אַלִּיבָּא דְּרַבִּי יְהוּדָה לָא תִּיבְּעֵי לָךְ, דְּכוּלֵּי עָלְמָא לָא פְּלִיגִי דְּאִם עָלוּ – יֵרְדוּ. כִּי פְּלִיגִי אַלִּיבָּא דְּרַבִּי שִׁמְעוֹן.
Concernant ce dilemme, la Guemara cite une controverse pertinente entre Rabbi Yehuda et Rabbi Shimon dans une michna (Zevaḥim 84a). Rabbi Yehuda soutient que, dans certains cas, lorsqu’une offrande devenait disqualifiée dans la zone sacrée, c’est-à-dire la cour du Temple, elle était retirée de l’autel. En revanche, Rabbi Shimon statue que toute offrande devenue disqualifiée une fois déjà à l’intérieur de la cour du Temple n’était pas retirée de l’autel si elle y était montée. La Guemara déclare : Conformément à l’opinion de Rabbi Yehuda, vous ne devez pas soulever ce dilemme, car tous, c’est-à-dire Rabba et Rav Yosef, s’accordent à dire que dans les cas de la michna Rabbi Yehuda statuerait que même si les offrandes disqualifiées sont montées sur l’autel, elles doivent redescendre. Ils sont en désaccord lorsque le dilemme est soulevé selon l’opinion de Rabbi Shimon.
רַב יוֹסֵף כְּרַבִּי שִׁמְעוֹן. רַבָּה אָמַר לָךְ: עַד כָּאן לָא קָאָמַר רַבִּי שִׁמְעוֹן אֶלָּא בַּנִּיתָּנִין לְמַטָּה שֶׁנְּתָנָן לְמַעְלָה אוֹ בַּנִּיתָּנִין לְמַעְלָה שֶׁנְּתָנָן לְמַטָּה,
Rav Yosef soutient, conformément à une interprétation simple de l’opinion de Rabbi Shimon, selon laquelle les offrandes énumérées dans la michna ne descendent pas de l’autel, puisqu’elles sont devenues disqualifiées à l’intérieur de la cour du Temple. En revanche, Rabba aurait pu te dire : Rabbi Shimon affirme que les offrandes ne descendent pas uniquement en ce qui concerne des cas tels que l’offrande expiatoire d’oiseau, dont le sang doit être placé en dessous de la ligne rouge sur l’autel, mais qu’on a placé au-dessus de la ligne rouge ; ou en ce qui concerne des offrandes telles que l’holocauste d’oiseau, dont le sang doit être placé au-dessus de la ligne rouge, mais qu’on a placé en dessous de cette ligne.
וּלְעוֹלָם דִּשְׁחָטָן וְקִבֵּל דָּמָן בַּצָּפוֹן, אֲבָל הָכָא, כֵּיוָן דִּשְׁחָטָן בַּדָּרוֹם – כְּמַאן דְּחַנְקִינּוּן דָּמֵי.
Et, par conséquent, Rabbi Shimon traite en réalité de cas où l’on a abattu les offrandes et recueilli leur sang au nord, conformément à la halakha.
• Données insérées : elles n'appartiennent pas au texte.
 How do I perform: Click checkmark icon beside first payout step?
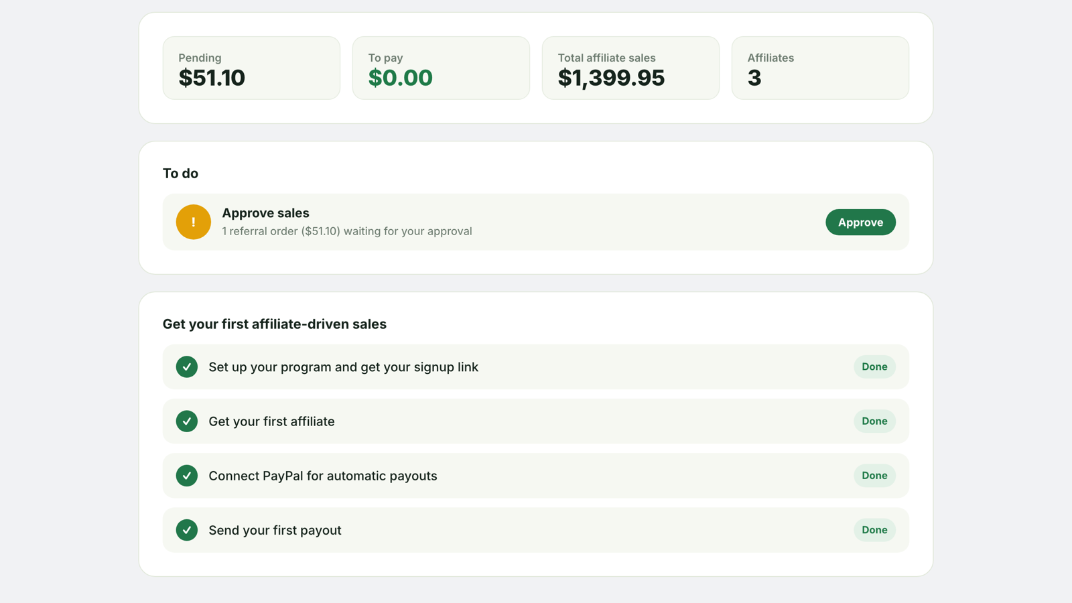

Mais ici, dans les cas de la michna, puisqu’on les a abattues au sud, cela est considéré comme si elles avaient été étranglées à mort, et non pas abattues du tout. Par conséquent, Rabbi Shimon convient qu’elles doivent être retirées de l’autel.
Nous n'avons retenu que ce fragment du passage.